What to produce:
Continue the essay on the value of the CFRE designation from the point where it stops.

--- START OF Excerpted passage ---

By Jeff Norris, MBA, CFRE

As I look back on the last 20 years of my career, I feel very fortunate to have had the opportunity to take on a number of very impactful leadership roles that enabled me to put my own personal values into action.

I can say with certainty that I landed these roles because I obtained my CFRE early in my career.

Like many fundraisers, I had the fortune of having my employer cover the cost of obtaining my CFRE designation. This made the process significantly easier.

Years later, I remain truly thankful. Today, the organization I work for financially supports its employees on their CFRE journey. This is important to me not only because of the help I received, but also because of the significant benefits our organization, and others, receive from having employees with the CFRE designation.

Fundraisers with the CFRE designation inspire greater trust and confidence in donors
For many years we have seen a shift in the sector towards greater reliance and activity in Major Giving portfolios.

These major and transformational gifts bring with them increased expectations from donors for accountability, professionalism, and fiscal prudence throughout the organization.

Increasingly, I have seen this extend to fundraising activities and fundraisers.

A CFRE designation provides powerful third-party validation that the organization, and its fundraisers, are competent and value the highest level of ethical and professional fundraising operations.

Competition to hire great fundraisers is fierce
In recent years the market to hire excellent fundraisers has become more and more competitive.

--- END OF Excerpted passage ---
--- START OF Information shown ---

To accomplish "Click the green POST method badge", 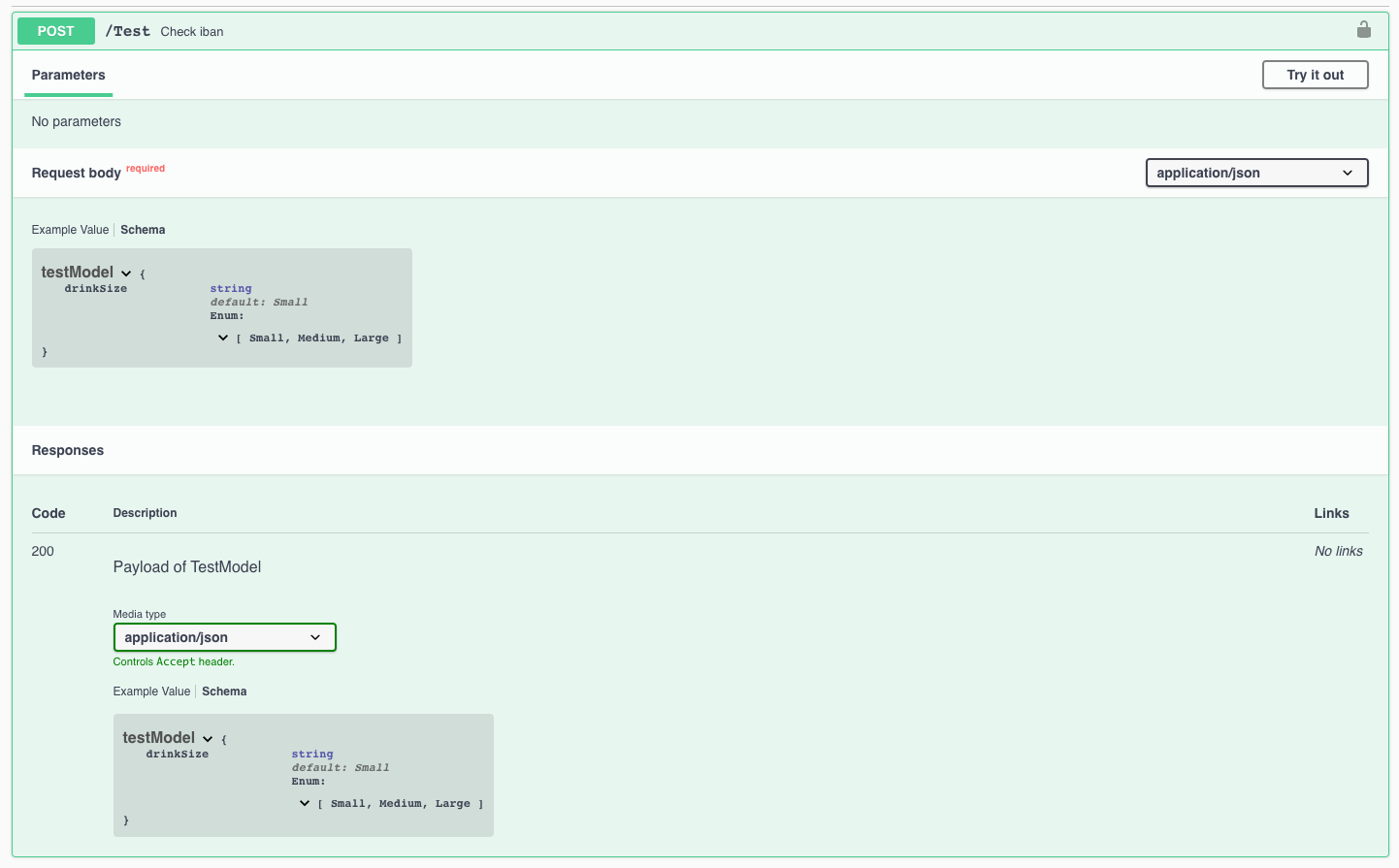I will pos(55,30).
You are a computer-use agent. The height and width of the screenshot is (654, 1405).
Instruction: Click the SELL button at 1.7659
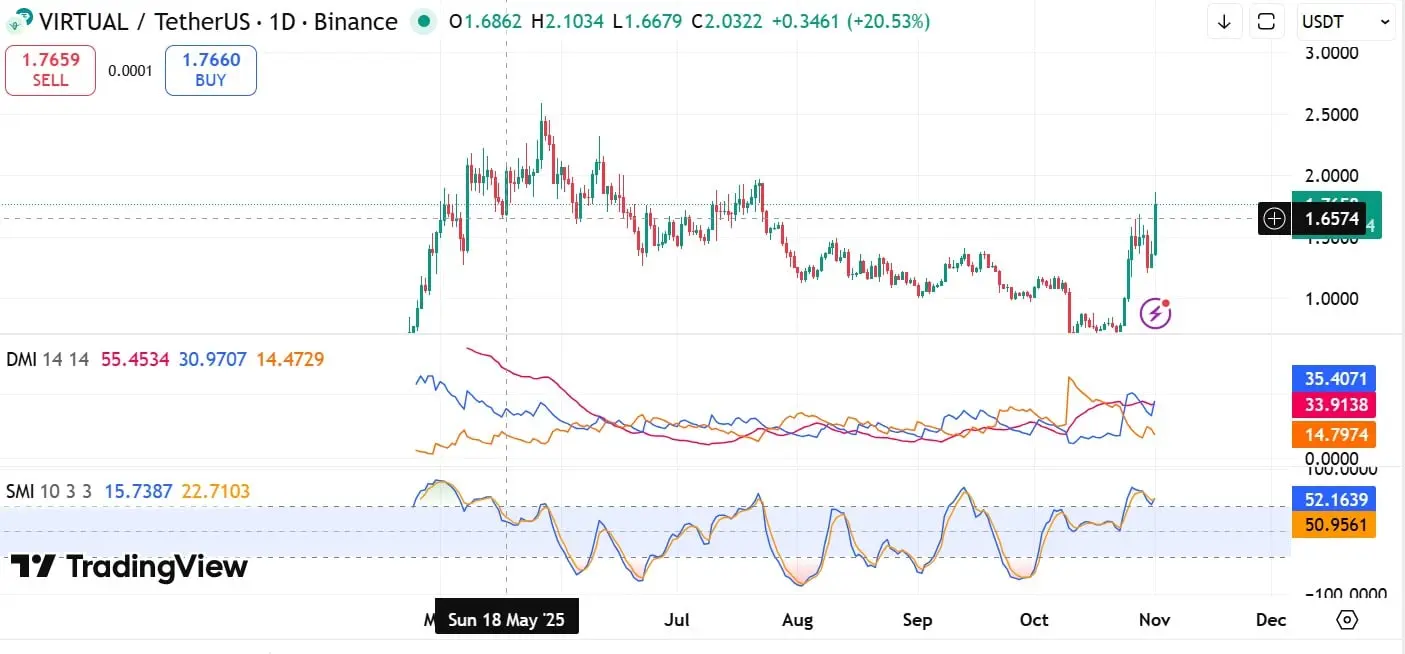(x=50, y=70)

--- END OF Information shown ---

Answer:
Currently, more than half of employers polled are offering financial help to fundraisers pursuing their CFRE. Job seekers are also increasingly expecting this support. In order to hire and retain the best fundraisers out there, employers need to provide it.

Organizations benefit when fundraisers prepare to take the CFRE exam
There is great value in fundraisers immersing themselves in fundraising best practices and methodology.

Typically, CFRE candidates spend 20 to 80 hours preparing for the CFRE exam. The modest investment employers make in supporting staff members in pursuing their CFRE pays off immensely with their enhanced education and knowledge.

It’s a great time to invest in CFRE. Right now, there are fewer professional development opportunities for staff. Why not take those funds and direct them to the cost of the CFRE exam? Candidates can study independently, without the need for formal professional development sessions.

My CFRE designation not only provided me with excellent employment opportunities; it strengthened the organizations I worked for.

The CFRE designation means professionalism, excellence, and confidence that your organization is operating at the highest level. Your employees, and your donors, will thank you for investing in it.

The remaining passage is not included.